Set task: Extract the lines of the data below from the beginning through the line that contains "Looking at the screenshot, I should [x=507, y=61].", including both ends, and copy them without any changes.

(Stored records)
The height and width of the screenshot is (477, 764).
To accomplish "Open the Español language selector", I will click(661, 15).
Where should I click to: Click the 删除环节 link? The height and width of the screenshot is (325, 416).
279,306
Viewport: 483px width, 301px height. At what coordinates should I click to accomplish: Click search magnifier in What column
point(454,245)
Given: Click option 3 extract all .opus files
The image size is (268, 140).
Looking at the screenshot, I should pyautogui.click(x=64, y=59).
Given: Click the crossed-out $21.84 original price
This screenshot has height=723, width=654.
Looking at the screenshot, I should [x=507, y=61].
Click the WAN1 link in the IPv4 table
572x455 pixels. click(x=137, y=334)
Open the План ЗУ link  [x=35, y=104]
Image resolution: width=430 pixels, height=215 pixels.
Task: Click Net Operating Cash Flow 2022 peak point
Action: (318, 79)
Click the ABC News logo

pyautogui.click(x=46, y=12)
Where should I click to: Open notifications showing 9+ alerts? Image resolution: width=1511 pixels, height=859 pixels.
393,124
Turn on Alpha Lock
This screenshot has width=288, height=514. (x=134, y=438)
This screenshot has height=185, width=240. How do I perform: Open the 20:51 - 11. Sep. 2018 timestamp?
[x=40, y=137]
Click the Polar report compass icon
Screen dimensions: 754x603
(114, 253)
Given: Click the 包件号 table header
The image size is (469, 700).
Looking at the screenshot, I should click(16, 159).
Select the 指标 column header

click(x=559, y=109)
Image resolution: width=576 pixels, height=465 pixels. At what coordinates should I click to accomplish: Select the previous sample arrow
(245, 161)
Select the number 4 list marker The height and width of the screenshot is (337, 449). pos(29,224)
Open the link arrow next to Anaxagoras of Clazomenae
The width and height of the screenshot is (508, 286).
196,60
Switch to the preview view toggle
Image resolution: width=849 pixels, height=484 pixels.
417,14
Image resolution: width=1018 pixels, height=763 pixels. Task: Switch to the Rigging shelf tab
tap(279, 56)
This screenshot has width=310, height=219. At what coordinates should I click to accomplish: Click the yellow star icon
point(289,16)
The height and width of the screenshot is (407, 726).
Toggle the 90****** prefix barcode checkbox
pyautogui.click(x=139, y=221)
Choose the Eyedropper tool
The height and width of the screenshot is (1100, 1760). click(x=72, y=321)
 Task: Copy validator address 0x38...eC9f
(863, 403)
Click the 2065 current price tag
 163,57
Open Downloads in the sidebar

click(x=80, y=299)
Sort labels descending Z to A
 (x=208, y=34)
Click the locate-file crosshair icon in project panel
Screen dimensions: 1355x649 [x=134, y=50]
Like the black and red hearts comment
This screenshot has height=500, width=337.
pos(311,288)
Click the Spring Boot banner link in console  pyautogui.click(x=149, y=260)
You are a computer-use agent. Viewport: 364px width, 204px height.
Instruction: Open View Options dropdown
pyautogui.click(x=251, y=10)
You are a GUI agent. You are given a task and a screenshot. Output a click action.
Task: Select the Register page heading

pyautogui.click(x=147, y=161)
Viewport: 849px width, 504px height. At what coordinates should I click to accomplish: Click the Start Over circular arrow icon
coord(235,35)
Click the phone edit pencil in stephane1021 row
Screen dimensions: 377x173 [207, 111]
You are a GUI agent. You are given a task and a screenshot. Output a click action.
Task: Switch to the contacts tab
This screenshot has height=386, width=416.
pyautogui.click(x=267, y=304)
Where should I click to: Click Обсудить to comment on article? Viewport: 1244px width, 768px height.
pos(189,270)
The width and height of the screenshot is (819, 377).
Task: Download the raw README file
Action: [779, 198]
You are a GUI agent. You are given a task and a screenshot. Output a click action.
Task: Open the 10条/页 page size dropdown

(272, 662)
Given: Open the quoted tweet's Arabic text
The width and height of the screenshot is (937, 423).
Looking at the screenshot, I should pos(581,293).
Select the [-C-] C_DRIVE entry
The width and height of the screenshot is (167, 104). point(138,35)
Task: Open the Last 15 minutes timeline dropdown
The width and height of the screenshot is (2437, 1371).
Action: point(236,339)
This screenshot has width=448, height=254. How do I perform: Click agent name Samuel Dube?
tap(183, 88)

Result below:
The height and width of the screenshot is (477, 764).
To accomplish "Open the Español language selector", I will click(661, 15).
Where should I click to: Click the 删除环节 link? The height and width of the screenshot is (325, 416).
279,306
Viewport: 483px width, 301px height. At what coordinates should I click to accomplish: Click search magnifier in What column
point(454,245)
Given: Click option 3 extract all .opus files
The image size is (268, 140).
Looking at the screenshot, I should pyautogui.click(x=64, y=59).
Given: Click the crossed-out $21.84 original price
This screenshot has height=723, width=654.
Looking at the screenshot, I should [x=507, y=61].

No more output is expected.